Résultat : cette suite, malgré d'évidentes similitudes avec son prédécesseur, est moins passionnante, moins émouvante, moins unique. Pas la faute aux interprètes, qui sont dédiés, malgré que l'accumulation de caméos finir par agacer après que de nombreux visages connus soient venus lancer quelques répliques pour une courte scène qui n'aura finalement aucun impact sur a trame principale. Trame qui est évidemment tordue, chronologiquement et moralement parlant, sans que ce soit aussi brutalement pervers que le premier volet. Sin City: A Dame to Kill For est donc régulièrement trop inutilement long et redondant. Sin City prenait le temps d'installer des enjeux et de les rendre palpables.
Ces histoires, qui sont aussi sanglantes que dans le volet précédant, sont moins passionnantes, moins habilement amalgamées, et généralement moins inspirantes. L'abnégation tragique d'un Hartigan ou la cruauté inhumaine d'un Kevin manquent à l'histoire assez inoffensive d'un jeune joueur provocateur nommé Johnny (Joseph Gordon-Levitt, qui a la gueule de l'emploi) et du récit de vengeance d'une Nancy très pudique pour une danseuse (Jessica Alba, étonnamment inintéressante et ridicule en alcoolique).
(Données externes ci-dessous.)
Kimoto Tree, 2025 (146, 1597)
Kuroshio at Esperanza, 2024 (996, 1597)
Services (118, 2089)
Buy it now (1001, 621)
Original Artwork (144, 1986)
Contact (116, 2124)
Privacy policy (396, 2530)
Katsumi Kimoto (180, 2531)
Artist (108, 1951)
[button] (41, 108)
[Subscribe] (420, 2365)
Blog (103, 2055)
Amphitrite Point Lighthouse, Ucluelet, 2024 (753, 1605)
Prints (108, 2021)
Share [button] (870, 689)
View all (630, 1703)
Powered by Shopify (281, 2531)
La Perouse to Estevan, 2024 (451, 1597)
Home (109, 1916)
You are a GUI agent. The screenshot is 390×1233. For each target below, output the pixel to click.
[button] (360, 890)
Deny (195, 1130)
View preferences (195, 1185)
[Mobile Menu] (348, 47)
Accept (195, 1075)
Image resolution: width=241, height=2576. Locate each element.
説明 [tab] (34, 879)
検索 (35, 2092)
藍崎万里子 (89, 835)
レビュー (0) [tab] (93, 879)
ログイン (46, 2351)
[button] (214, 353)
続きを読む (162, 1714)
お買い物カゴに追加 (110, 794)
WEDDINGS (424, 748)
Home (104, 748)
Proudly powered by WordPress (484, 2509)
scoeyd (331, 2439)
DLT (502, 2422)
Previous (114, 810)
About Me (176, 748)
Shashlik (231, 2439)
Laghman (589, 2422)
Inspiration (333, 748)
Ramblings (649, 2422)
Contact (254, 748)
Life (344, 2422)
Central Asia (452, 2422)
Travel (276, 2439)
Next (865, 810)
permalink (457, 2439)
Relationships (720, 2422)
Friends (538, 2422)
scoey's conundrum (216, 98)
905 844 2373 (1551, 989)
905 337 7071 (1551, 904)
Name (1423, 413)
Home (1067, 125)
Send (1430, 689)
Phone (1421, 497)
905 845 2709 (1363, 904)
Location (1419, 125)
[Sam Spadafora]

Et Clive Owen était bien plus charismatique que ne l'est Josh Brolin. Mickey Rourke ne fait que se battre, juste « parce que »...
Robert Rodriguez et Frank Miller, qui se partagent la tâche derrière la caméra, n'accomplissent pas un mauvais boulot, mais semblent sur le pilote automatique. Par rapport au premier film, les mêmes stratagèmes, les mêmes touches de couleur parsemées ici et là, sans que ce soit véritablement convaincant. Ni vraiment raté non plus. Le film a encore du style, mais il est dispersé, à travers des scènes de combats nombreuses mais assez convenues. Eva Green est absolument démesurée dans le seul rôle qui l'est vraiment.
Sin City: A Dame to Kill For reste un divertissement mature tout à fait potable, un film d'ultra-violence habile, mais qui ne surpasse jamais ce simple état. Du style, mais pas de vie, et certainement pas de regard dans l'âme humaine par le truchement du langage cinématographique. On est plus près du Spirit que de Sin City.